• **Saved data entries**:
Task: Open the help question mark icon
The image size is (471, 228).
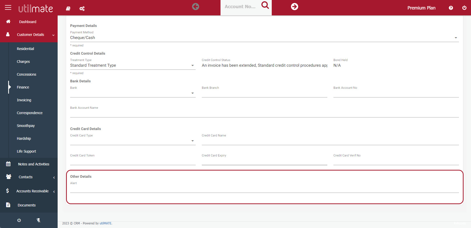Action: [x=451, y=8]
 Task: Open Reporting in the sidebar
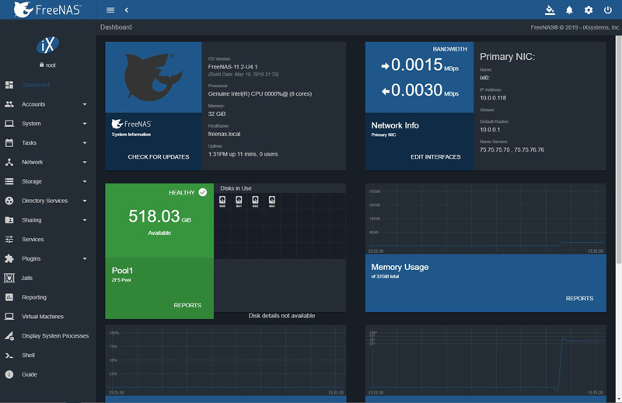pos(34,297)
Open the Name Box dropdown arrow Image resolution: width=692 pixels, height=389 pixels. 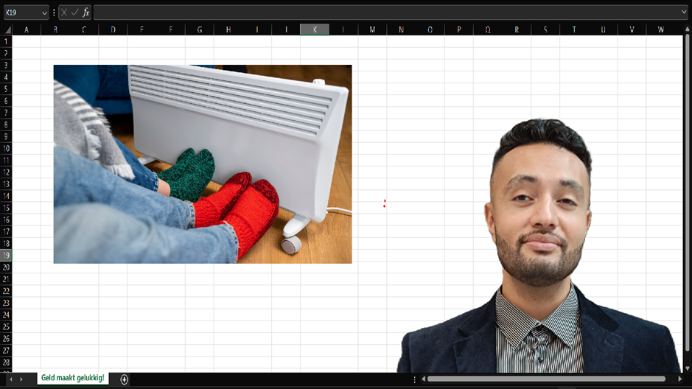tap(44, 13)
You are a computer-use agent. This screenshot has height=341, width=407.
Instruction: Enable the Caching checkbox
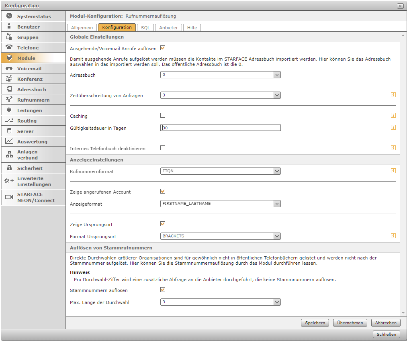[163, 115]
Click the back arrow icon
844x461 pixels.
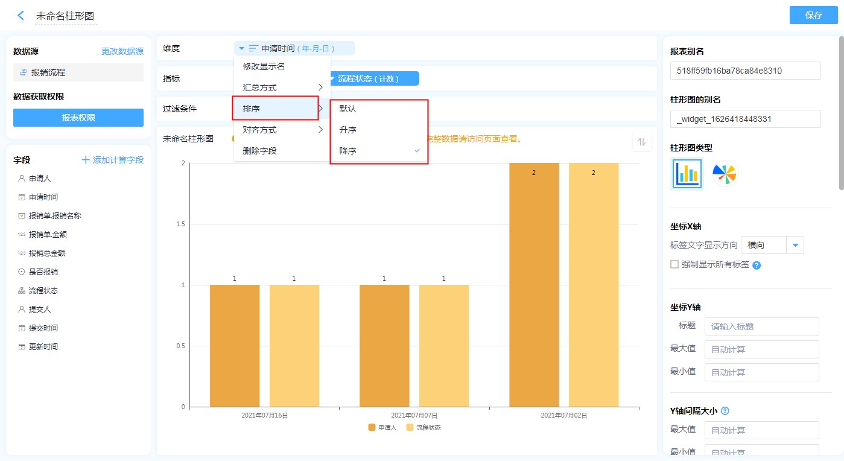(x=21, y=16)
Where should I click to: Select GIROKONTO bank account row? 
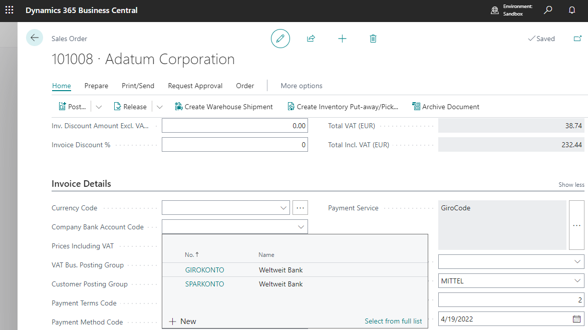[205, 270]
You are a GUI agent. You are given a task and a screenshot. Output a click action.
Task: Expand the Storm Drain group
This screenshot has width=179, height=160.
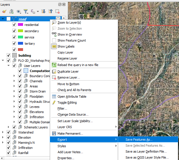pos(14,91)
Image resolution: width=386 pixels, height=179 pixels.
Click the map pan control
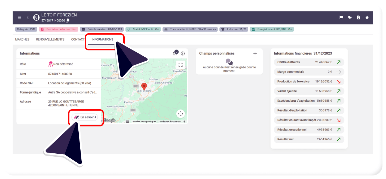pyautogui.click(x=180, y=114)
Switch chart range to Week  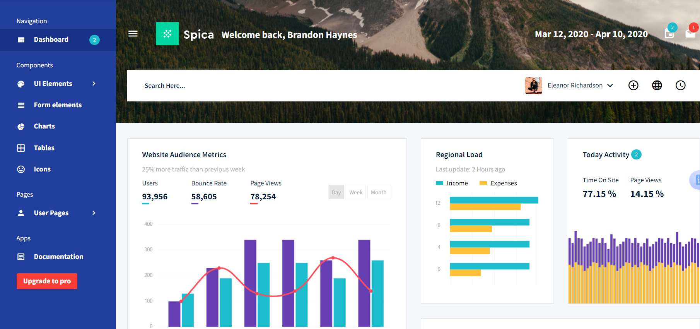[x=356, y=192]
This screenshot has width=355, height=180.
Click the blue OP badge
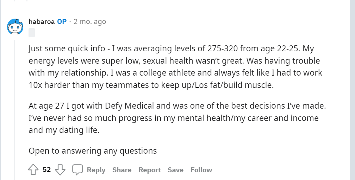point(62,21)
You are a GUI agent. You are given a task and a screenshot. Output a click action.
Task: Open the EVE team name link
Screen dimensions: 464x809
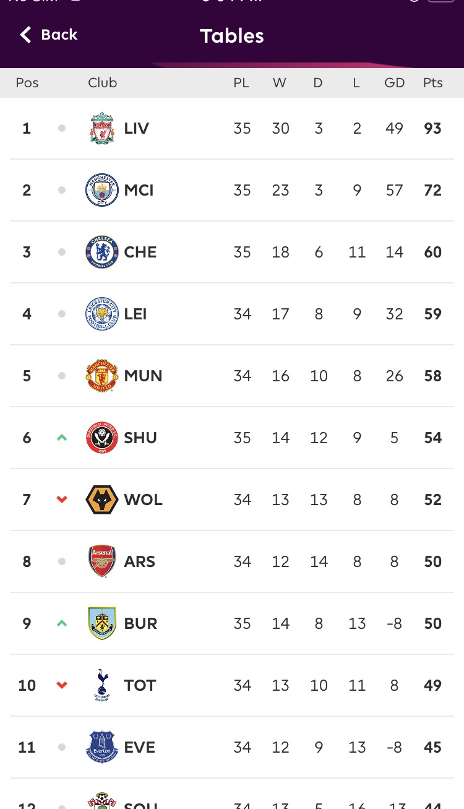tap(140, 747)
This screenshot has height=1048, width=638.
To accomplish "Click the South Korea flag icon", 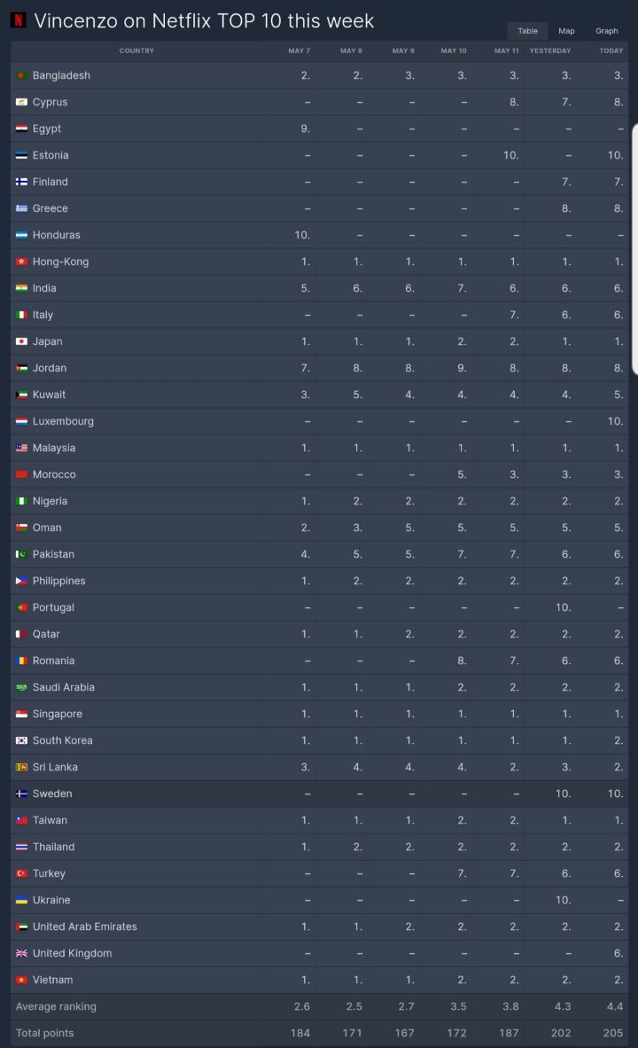I will pyautogui.click(x=22, y=740).
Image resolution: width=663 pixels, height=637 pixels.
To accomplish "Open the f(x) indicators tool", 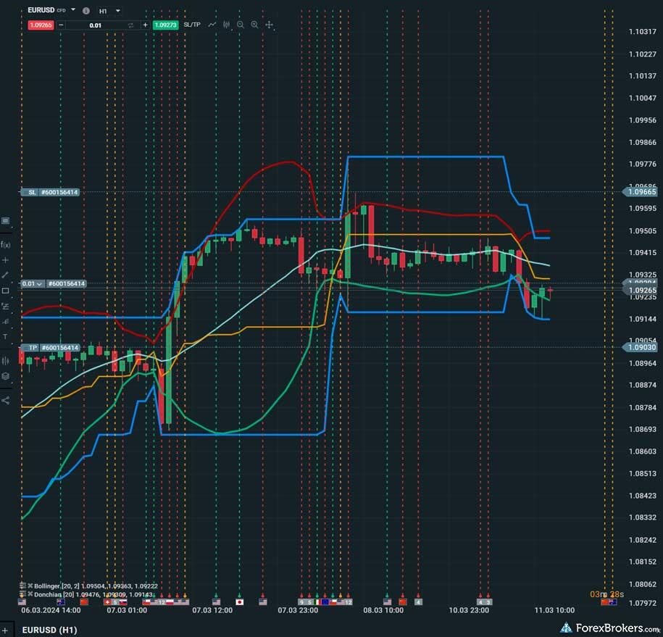I will (x=6, y=244).
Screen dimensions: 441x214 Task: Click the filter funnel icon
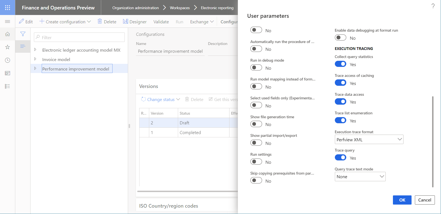point(23,34)
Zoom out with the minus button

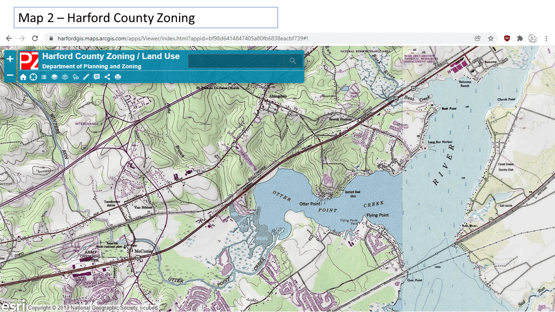click(x=10, y=75)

• **Requirement**: Please set down exactly the lines from the one holding "Screen dimensions: 441x214" through the last line of the entries, both ends included, and skip pictures.

• **Reply**:
Screen dimensions: 441x214 Task: Click the filter funnel icon
point(23,34)
Zoom out with the minus button

click(x=10, y=75)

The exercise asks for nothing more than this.